Published in final edited form as: Prev Med. 2011 Apr 8;52(6):452–455. doi: 10.1016/j.ypmed.2011.03.018

Comparative Community Outreach to Increase Cervical Cancer Screening in the Mississippi Delta

Philip E Castle 1,2,#, Alfio Rausa 3, Tameka Walls 4, Patti E Gravitt 5, Edward E Partridge 6, Vanessa Olivo 4, Shelley Niwa 4, Kerry Grace Morrissey 4, Laura Tucker 3, Hormuzd Katki 1, Isabel Scarinci 6,7
PMCID: PMC3114876  NIHMSID: NIHMS288774  PMID: 21497619

Abstract

Objective

To increase participation in cervical cancer screening of under-served women living in the Mississippi Delta, a U.S. population at high risk for cervical cancer

Methods

We conducted a door-to-door feasibility study of women living in the Mississippi Delta to increase participation in cervical cancer screening in 2009-10. Women (n=119) aged 26-65 years who had not been screened in last 3 years or more, were not pregnant, and had a cervix were offered a choice: clinic-based Pap testing or home self-collection with HPV DNA testing.

Results

Seventy-seven women (64.7%) chose self-collection with HPV testing, of which 62 (80.5%) returned their self-collected specimen. By comparison, 42 women (35.3%) chose Pap testing, of which 17 (40.5%) attended their clinic appointment. Thus there was an almost 4-fold greater participation of under-screened women in self-collection with HPV testing than in free Pap testing (78.4% vs. 21.5%).

Conclusions

We found that offering self-collection will increase participation in cervical cancer screening among under-screened populations living in the Mississippi Delta. Based on these preliminary results, we suggest that self-collection with HPV DNA testing might complement current Pap testing programs to reach under-screened populations of women, such as those living in the Mississippi Delta.

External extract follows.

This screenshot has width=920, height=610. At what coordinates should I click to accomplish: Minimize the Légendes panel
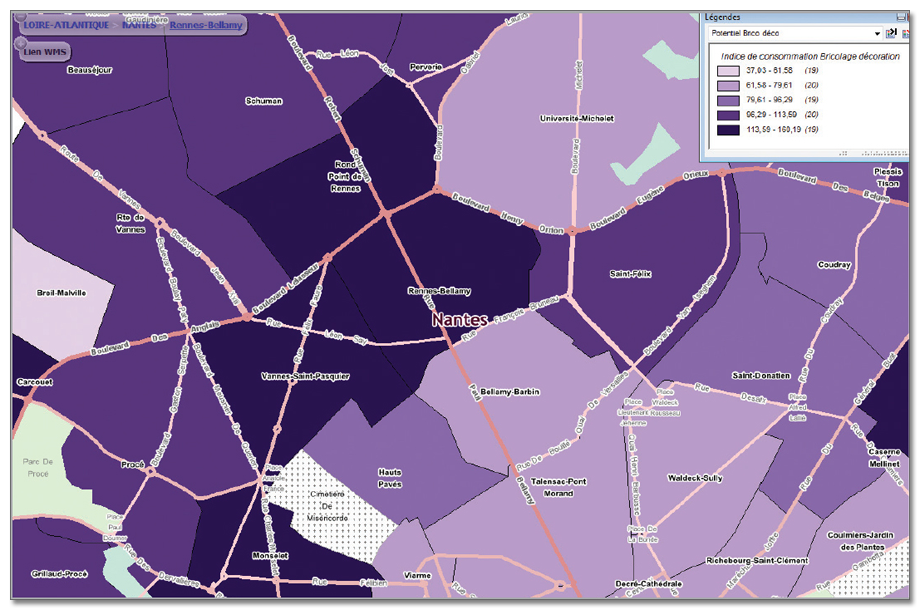(899, 16)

Keywords: Pap, cervical intraepithelial neoplasia (CIN), cervical cancer, human papillomavirus (HPV), atypical squamous cells of undetermined significance (ASC-US), Hybrid Capture 2 (HC2), health disparities, cervical cancer screening

Introduction

More than half of all cervical cancer occurring in the U.S. is found in medically underserved populations (http://www.cdc.gov/cancer/cervical/). Cervical cancer occurs mainly in these populations as part of a complex of diseases linked to poverty and/or racial/ethnic disparities (Freeman and Wingrove 2007). Although targeting the necessary cause of cervical cancer, human papillomavirus (HPV), by vaccination shows tremendous promise for prevention (2007;Garland et al. 2007;Paavonen et al. 2009), HPV vaccination does not prevent 30% of the cervical cancer caused by the untargeted HPV types nor does it treat the pre-existing HPV infections and related precursor conditions in the population (2007;Hildesheim et al. 2007). Given that only ¼ of U.S. adolescent women have received all three doses of their immunization against HPV vaccination (2010), who will glean the greatest benefit from HPV vaccination, and current HPV vaccines provide only 70% protection against cervical cancer, it seems likely that cervical cancer screening will be needed for decades to come, especially in under-served populations.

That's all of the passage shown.